La herida profunda cuento reflexivo 2/6/14


La herida profunda


Voy por un camino rodeado de edificios en ruinas, lo que queda de lo que posiblemente fui un bonito barrio de periferia. Nunca he estado aquí antes.
Al final de la calle, casi tocando el horizonte con las orejas, hay un caballo. Sus ojos atraviesan todo el camino como un disparo teledirigido y me traspasan. Sucumbo. Tiene miel en la mirada y las crines embadurnadas de tinta china. En una de sus patas una herida sangrienta y asquerosa rompe con la estética de toda esa belleza amazónica; nunca estamos tan seguros de haber rozado la perfección como cuando un hecho desagradable nos recuerda que la hemos perdido para siempre.
He visto antes orejas así de afiladas, pelos igual de salvajes y miradas aún más intensas y rutilantes.
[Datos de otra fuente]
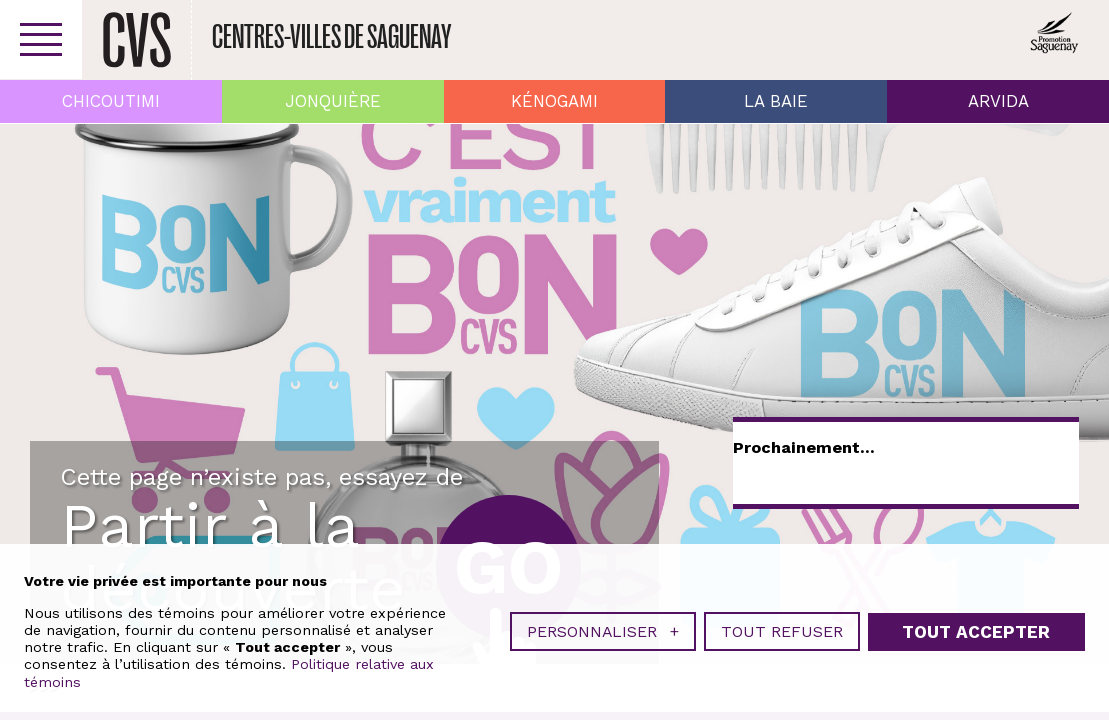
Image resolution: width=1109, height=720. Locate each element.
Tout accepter (976, 632)
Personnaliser (603, 631)
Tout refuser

También he observado numerosas heridas, pero ninguna tan honda, tan asquerosamente profunda: llega a reflejarse en sus ojos. Me acerco. Voy a ayudarte, le digo. Cuando mis dedos rozan el encarnizado hueco, algo sucede. Un frío repentino se apodera de mis manos y aferrándose a mis brazos va recorriendo todos mis músculos. Entonces la veo. Me enfrento a su luz y a su altivez. Y el recuerdo me tumba de bruces contra el suelo.
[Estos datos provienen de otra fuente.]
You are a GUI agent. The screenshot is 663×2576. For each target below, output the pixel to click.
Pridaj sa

Se llamaba Forastera. Había nacido muy lejos y recorrido cientos de kilómetros hasta llegar a la casa. No habían hecho falta presentaciones, enseguida se unió a la tropilla, aunque en su andar se notaba su extranjería.
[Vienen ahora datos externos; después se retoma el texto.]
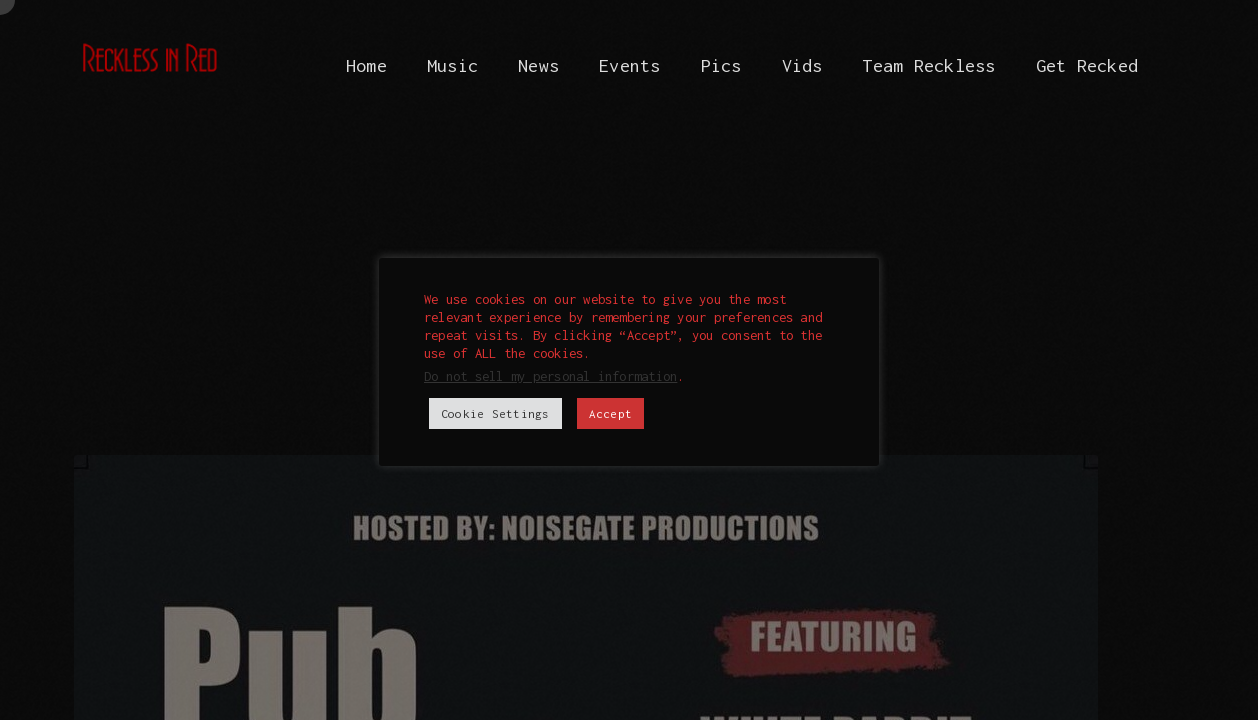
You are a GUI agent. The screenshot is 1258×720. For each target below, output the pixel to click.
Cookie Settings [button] (495, 413)
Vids (802, 65)
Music (452, 65)
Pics (721, 65)
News (538, 65)
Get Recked (1087, 65)
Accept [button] (610, 413)
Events (629, 65)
Cuando llegó, yo tenía seis años. Seis pequeñísimos años en los que creía que ya lo sabía todo. Apareció para rebotar todas sus mis certezas, firmes como la de cualquier niñita de seis años, que ya ha vivido lo suficiente. Ella, con los ojos más negros que había visto en mi vida, evidenció mi estupidez y la de todos los que me rodeaban. Siempre había sentido afinidad por los caballos pero cuando nuestras miradas se encontraron supe que hasta entonces no había sabido nada de esos animales; incluso no sabía nada del amor.
Los humanos se apoderan de la vida salvaje y la vuelven necesariamente propia; convierten a seres que han nacido libres en objetos o propiedades. Entonces no lo veía así, y me parecía fantástico que ella hubiera llegado para que yo pudiera montarla. Ahora recuerdo esos ojos y los míos se inundan.
Vuelvo. El desconocido caballo de crines negras sigue aquí. No hay rastros de la herida. Simplemente, ha desaparecido. Pero la memoria, no. El recuerdo ha vuelto para instalarse, y me obliga a revivir las imágenes de mi huida atropellada; ése día en el que tuve que irme para salvarme (y no pude salvarla). En este instante entiendo más a esa yegüita, tan extranjera, ahora que yo también lo soy. Y aunque mi mente intente olvidar el pasado, los sueños vendrán para rememorar aquéllo que habita en lo más profundo de mi ser; en ese espacio donde Forastera galopa libre y foránea.